# PROBLEMS TO SOLVE
(1) Decide whether each statement below agrees with the machine learning passage: (a) the survey was carried out jointly by the Bank of England and the Financial Conduct Authority; (b) front-office functions have the most frequent machine learning use cases; (c) banking firms expect their number of machine learning applications to almost triple. For each, answer yes or no and quote the words from the passage that decide it.
(2) From the machine learning passage, copy out the text starting at "The median respondent" up to and including "to almost triple.".

# READING TEXT

____

More recently, The Bank of England (BoE) and Financial Conduct Authority (FCA) conducted a joint survey to better understand the current use of ML in UK financial services. One of the key findings of the survey was that ML is increasingly being adopted and respondents expect significant growth in the use of machine learning over the coming years.

The median respondent of the survey expects their number of ML applications to more than double over the next three years [Exhibit 1]. For banking and insurance the expected growth is bigger still, with firms in each sector expecting the number of ML applications to almost triple.

Exhibit 1. ML applications in UK Financial Services
Source: BoE-FCA report

Machine learning has a broad range of use cases in the finance industry. Back-office functions, such as risk management and compliance have the most frequent use cases. These include anti-money laundering (AML) and fraud detection, as the need to connect large data sets and undertake pattern detection lends itself well to ML. However, ML is also increasingly being applied in front-office functions, like customer management, sales and trading. These use cases are made possible through different types of algorithms.

____

# DATA ROWS
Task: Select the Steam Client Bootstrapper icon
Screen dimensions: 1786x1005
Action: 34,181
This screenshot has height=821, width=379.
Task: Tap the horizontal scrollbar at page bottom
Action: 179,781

____

# TASK-BY-TASK OUTPUTS
(1)
(a) Yes: "The Bank of England (BoE) and Financial Conduct Authority (FCA) conducted a joint survey"
(b) No: "Back-office functions, such as risk management and compliance have the most frequent use cases."
(c) Yes: "For banking and insurance the expected growth is bigger still, with firms in each sector expecting the number of ML applications to almost triple."

(2)
The median respondent of the survey expects their number of ML applications to more than double over the next three years [Exhibit 1]. For banking and insurance the expected growth is bigger still, with firms in each sector expecting the number of ML applications to almost triple.